Civil defence chief Benito Ramos refused to give up hope for the missing.

“There is no time limit — as long as it takes,” he told reporters when asked how long the search and rescue effort would take.

One man was rescued after being trapped for two days under rocks and debris after flash floods swept away his entire family.

Covered in mud and teary-eyed, Carlos Agang recounted how a small community of banana and coconut farmers was devastated as Bopha unleashed a wall of water.

“It’s a miracle that I survived, but I might as well be dead,” he said.

President Benigno Aquino III has sent food and other supplies by ship to 150,000 people on Mindanao’s east coast where three towns remain cut off by landslides and wrecked bridges, Interior Secretary Manuel Roxas II said.

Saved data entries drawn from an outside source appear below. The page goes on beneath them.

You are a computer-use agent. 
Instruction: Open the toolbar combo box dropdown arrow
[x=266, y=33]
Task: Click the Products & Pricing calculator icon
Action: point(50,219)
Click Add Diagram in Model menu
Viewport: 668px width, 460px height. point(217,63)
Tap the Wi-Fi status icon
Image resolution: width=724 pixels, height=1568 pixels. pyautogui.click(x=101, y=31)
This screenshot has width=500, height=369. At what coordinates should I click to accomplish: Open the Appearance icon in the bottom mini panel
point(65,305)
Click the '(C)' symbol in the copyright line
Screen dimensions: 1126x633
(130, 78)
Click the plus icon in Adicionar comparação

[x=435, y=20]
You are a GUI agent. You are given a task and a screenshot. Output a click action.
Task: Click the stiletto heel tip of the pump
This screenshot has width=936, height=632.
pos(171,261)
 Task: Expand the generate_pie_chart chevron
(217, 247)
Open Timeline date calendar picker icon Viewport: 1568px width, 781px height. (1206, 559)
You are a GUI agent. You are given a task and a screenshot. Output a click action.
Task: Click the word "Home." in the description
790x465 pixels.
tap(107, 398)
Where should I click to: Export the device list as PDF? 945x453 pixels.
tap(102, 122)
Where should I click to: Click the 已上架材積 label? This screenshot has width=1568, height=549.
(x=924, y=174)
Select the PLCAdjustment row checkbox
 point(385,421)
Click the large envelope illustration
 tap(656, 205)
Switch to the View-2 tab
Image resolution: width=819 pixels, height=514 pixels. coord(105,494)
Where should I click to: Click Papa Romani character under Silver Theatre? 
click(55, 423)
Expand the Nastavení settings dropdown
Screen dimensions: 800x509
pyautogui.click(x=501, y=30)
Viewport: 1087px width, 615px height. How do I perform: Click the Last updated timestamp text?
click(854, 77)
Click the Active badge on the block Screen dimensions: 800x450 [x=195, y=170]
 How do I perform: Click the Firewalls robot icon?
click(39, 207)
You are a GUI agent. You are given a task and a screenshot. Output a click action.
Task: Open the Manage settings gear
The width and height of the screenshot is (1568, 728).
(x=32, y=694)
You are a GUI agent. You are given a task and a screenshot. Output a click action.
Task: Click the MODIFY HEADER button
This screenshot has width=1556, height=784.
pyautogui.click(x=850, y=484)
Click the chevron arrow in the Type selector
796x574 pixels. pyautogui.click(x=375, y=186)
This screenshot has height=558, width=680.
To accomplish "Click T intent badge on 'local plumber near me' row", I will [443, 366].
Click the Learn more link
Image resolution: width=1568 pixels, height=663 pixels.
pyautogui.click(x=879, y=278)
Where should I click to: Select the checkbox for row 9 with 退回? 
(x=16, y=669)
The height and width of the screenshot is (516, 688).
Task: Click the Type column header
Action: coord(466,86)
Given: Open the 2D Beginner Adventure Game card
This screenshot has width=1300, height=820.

Social Welfare Secretary Corazon Soliman said the government had sought help from the Swiss-based International Organisation for Migration to build temporary shelters to ease the pressure on evacuation camps.

“The priority is to build bunkhouses so that there will be shelter for them,” she said on television news show.

The United States and Japan said they had offered emergency assistance.

Geologist Mahar Lagmay, head of a government project to map out all flood-prone areas of the country, said that while most people in the affected communities were aware of the danger, they did not know where to go for safety.

“Year after year, whenever there is heavy rain that comes to that place, there are landslides and many people die in those mountainous areas,” he said.

Workers were struggling to reach villages due to destroyed roads and wrecked bridges, but finding corpses was not a problem due to the overpowering stench everywhere, said Francisco Macalipay, a soldier involved in the rescue.

“Just let your nose lead you to them,” he told AFP.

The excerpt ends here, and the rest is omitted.